The small loci will start at an equilibrium frequency of 0.5. We start the large loci at two different equilibrium points, where one positive allele is frequent and the other positive allele is rare:

get_equilibrium_frequencies <- function(mu, s, gamma) {
c(0.5,
0.5 * (1 + sqrt(1 - 8 * mu / (s * gamma^2))),
0.5 * (1 - sqrt(1 - 8 * mu / (s * gamma^2))))
}

(eq0.05 <- get_equilibrium_frequencies(1e-4, 1, 0.05))

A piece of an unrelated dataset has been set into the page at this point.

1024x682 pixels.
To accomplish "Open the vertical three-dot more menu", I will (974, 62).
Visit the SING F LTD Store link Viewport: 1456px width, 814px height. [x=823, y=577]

[1] 0.50000000 0.91231056 0.08768944

get_equlibrium_frequencies(1e-4, 1, 0.01)

[1] 0.5 NaN NaN

# Look at them go!

These animations show the same qualitative behaviour as Jain & Stephan illustrate in their Figure 2. With small effects, there is gradual allele frequency change at both loci:

However, with large effects, one of the loci (the one on the vertical axis) dramatically changes in allele frequency, that is it’s experiencing a selective sweep, while the other one barely changes at all. And the model will show similar behaviour when the trait is properly polygenic, with many loci, as long as effects are large compared to the (scaled) mutation rate.

Here, I ran 10,000 time steps; if we look at the phenotypic means, we can see that they still haven’t arrived at the optimum at the end of that time. The mean with large effects is at 0.089 (new optimum of 0.1), and the mean with small effects is 0.0063 (new optimum: 0.02).

Let’s end here for today. Maybe another time, we can return how this model applies to actually polygenic architectures, that is, with more than two loci. The code for all the figures is on Github.

Literature

Jain, K., & Stephan, W. (2017). Modes of rapid polygenic adaptation. Molecular biology and evolution, 34(12), 3169-3175.